The relationship between Korean martial arts and Japanese martial arts is usually a touchy one. This is because, like the history of so many other things in modern Korea, it is susceptible to what I like to call the “Colonial Death Touch.”
The Colonial Death Touch works like this. Any practice which can be demonstrated to have its origins in the Japanese colonial period, was reborn during the colonial period partly out of inspiration or imitation of some Japanese practice, or was significantly influenced by similar Japanese practices is ruled to be inauthentic. Inauthentic things, of course, cannot be authentically Korean, and thus risk, at the very least, losing its place in the national cultural or historical repository. At most, it can destroy any popularity such practices might enjoy.
The Colonial Death Touch is sometimes delivered by, for example, Japanese nationalists who want to anger their Korean neighbors. However, it is also often used domestically. For example, practitioners of Korean martial art X might claim that they are superior to martial art Y because they are “pure” Korean while martial art Y is soiled by its evil Japanese roots. I’m sure many readers familiar with Korean martial arts can think of some examples of this.
These sorts of exchanges, whoever their participants might be, are silly childish games of nationalist mudslinging. They depend on a simplistic idea of authenticity, a laughable faith in cultural uniqueness, and a conception of the colonial period as cultural and economic black hole out of which only the bright shining light of Korean national resistance can possibly shine.
One martial art that became popular during the colonial period which remained popular in the postwar period is 검도(劍道, J: Kendō) or swordsmanship. In recent years, perhaps partly due to the ever present threat of the colonial death touch, the martial art has undergone some degree of “Koreanization” while other innovations in technique, uniforms, etc. probably are more simply attributable to the evolution of all such arts across time.

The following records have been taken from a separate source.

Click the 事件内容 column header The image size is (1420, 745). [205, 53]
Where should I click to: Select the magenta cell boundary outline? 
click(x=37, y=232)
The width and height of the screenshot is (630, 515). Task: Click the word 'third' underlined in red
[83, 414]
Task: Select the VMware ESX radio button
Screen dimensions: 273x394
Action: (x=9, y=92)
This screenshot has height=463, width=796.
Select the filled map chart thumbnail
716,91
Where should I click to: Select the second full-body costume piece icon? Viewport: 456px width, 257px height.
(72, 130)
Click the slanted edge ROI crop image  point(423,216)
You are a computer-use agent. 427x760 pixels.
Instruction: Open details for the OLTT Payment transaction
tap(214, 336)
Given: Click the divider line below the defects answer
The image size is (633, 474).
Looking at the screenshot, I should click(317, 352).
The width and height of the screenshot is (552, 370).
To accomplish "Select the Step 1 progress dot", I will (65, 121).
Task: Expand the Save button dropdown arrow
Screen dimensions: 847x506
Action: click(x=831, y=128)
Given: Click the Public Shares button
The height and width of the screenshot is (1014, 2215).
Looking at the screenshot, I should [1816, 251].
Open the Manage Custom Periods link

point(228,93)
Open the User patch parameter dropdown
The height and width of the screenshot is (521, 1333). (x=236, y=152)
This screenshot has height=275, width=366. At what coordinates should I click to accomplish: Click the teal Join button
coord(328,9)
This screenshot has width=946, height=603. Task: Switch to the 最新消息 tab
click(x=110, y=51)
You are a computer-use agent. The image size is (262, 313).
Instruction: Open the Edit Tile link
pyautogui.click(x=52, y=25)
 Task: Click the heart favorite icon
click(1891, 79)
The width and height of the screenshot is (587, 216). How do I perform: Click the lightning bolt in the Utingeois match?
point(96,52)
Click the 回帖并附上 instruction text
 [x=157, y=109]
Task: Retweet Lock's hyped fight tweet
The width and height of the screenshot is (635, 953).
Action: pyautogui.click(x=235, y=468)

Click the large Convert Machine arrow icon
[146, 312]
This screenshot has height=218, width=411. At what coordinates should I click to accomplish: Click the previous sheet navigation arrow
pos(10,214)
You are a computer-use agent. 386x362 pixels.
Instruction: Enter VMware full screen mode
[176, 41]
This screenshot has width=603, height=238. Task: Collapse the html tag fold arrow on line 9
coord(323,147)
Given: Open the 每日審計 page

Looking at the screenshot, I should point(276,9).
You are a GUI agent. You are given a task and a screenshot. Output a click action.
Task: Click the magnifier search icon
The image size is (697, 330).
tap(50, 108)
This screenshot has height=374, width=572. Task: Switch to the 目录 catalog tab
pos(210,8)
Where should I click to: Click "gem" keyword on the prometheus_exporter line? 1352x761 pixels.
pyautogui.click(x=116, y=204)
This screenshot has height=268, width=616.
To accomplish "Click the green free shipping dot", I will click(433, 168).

Reaching back to the time of liberation in 1945, however, I did find it remarkable that 검도 seemed to remain particularly popular among the Korean police. Like the popularity of Kendo among the Japanese police down to this present day, Korean police publications from the late 1940s and 1950s show pictures of 검도 practitioners gathered in huge numbers. This is somewhat surprising since the sword of the police in the colonial period was one extremely hated symbol that often gets mentioned in anti-police newspaper articles. The post-Liberation police stopped carrying the sword after a reform of November 8, 1945 and replaced it with a police stick. Admittedly, one could argue that the symbolic weight of a sword carried is different from that of the bamboo 죽도(竹刀 J: Shinai) used by 검도 practitioners, but I find the resilience of 검도 to be impressive and admirable all the same. Others, however, might point to this as yet another expression of the “pro-Japanese” tendencies of the police.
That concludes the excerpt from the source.